-- Given records --
------------------------------
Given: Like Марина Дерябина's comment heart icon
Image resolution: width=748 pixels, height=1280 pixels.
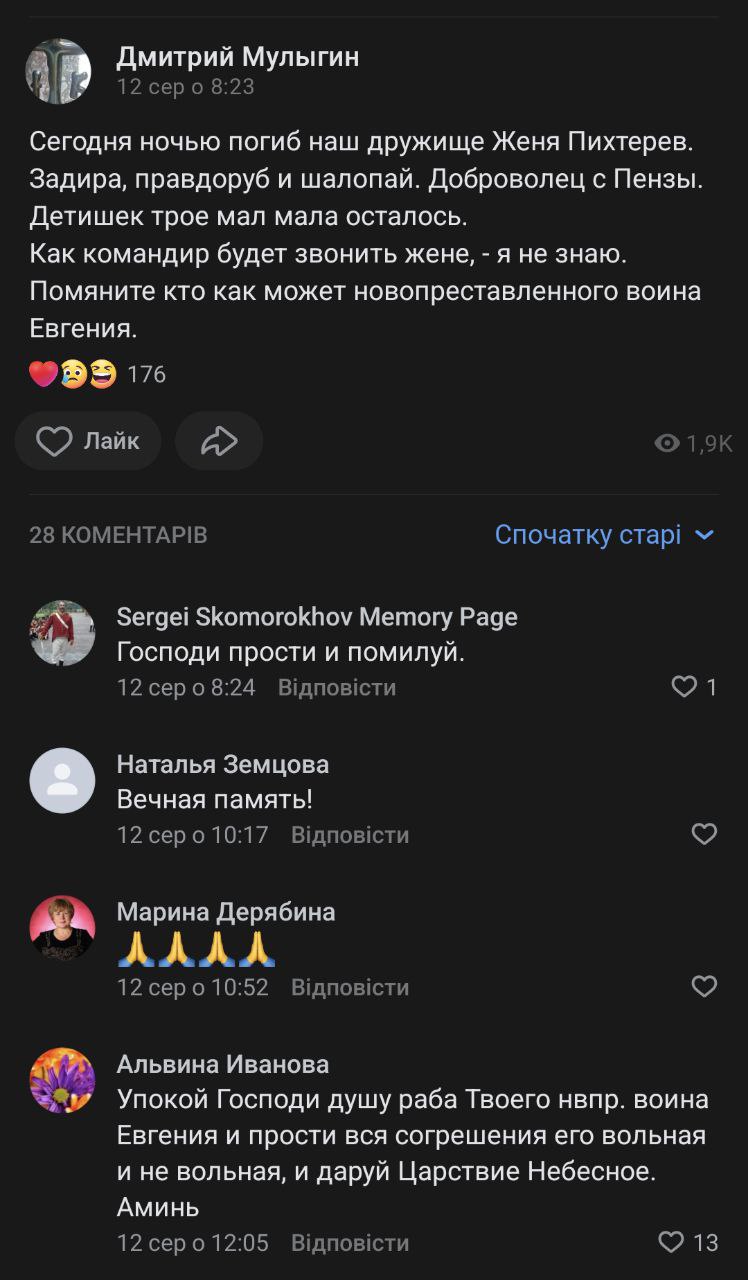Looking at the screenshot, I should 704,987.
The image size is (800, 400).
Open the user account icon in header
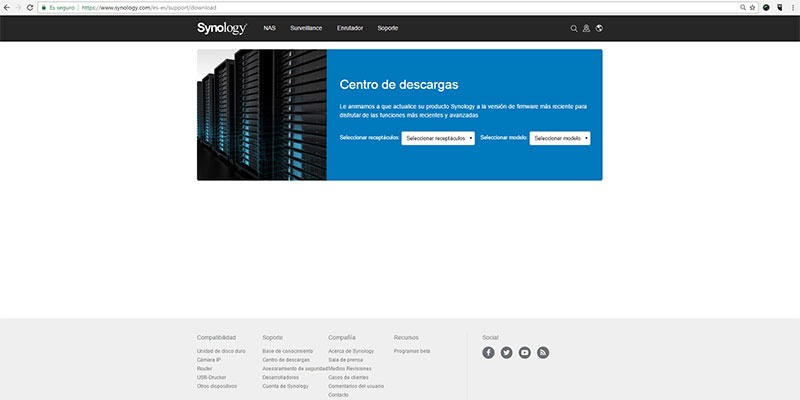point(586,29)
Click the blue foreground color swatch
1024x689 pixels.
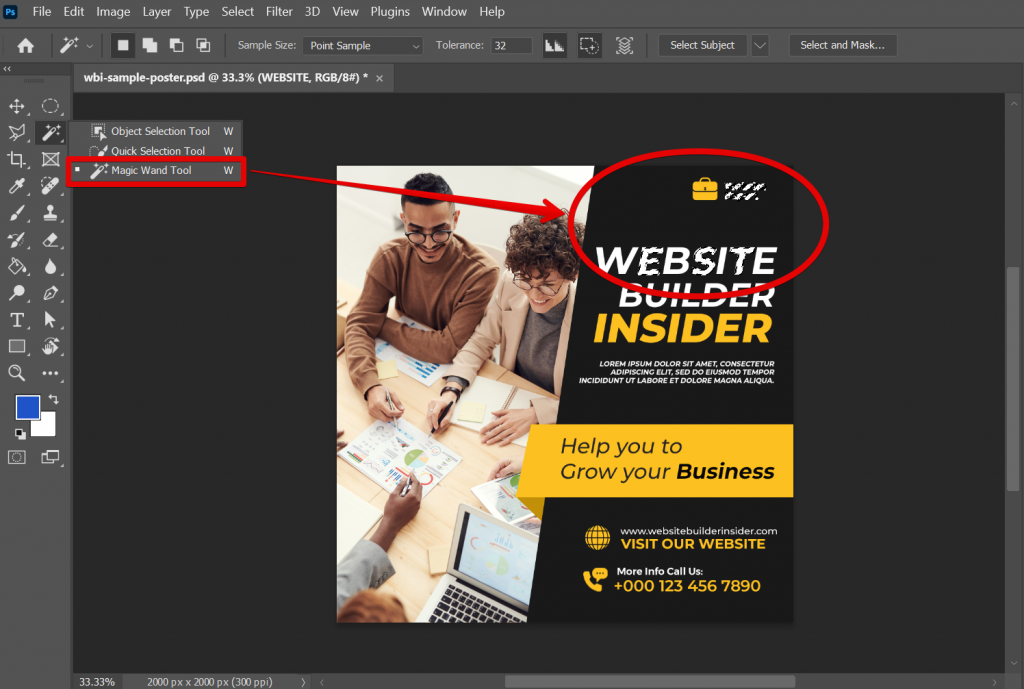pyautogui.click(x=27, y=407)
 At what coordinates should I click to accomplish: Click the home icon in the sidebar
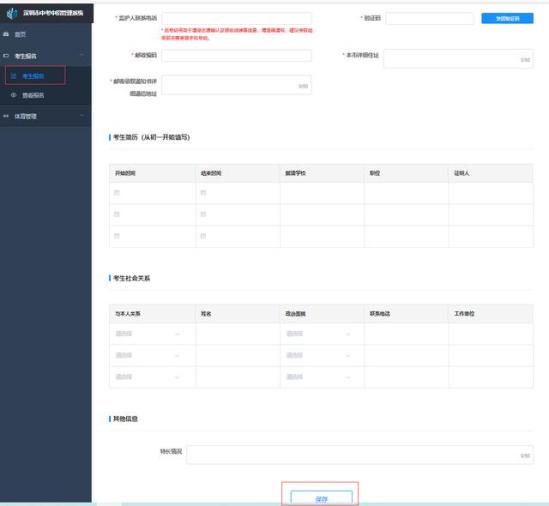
------------------------------
-- What you are asked to do --
Every entry above needs to be printed again exactly, with its pictures left out.

-- Solved exercise --
Given: Like Марина Дерябина's comment heart icon
Image resolution: width=748 pixels, height=1280 pixels.
Looking at the screenshot, I should 704,987.
The image size is (800, 400).
Open the user account icon in header
point(586,29)
Click the blue foreground color swatch
1024x689 pixels.
pyautogui.click(x=27, y=407)
 At what coordinates should I click to accomplish: Click the home icon in the sidebar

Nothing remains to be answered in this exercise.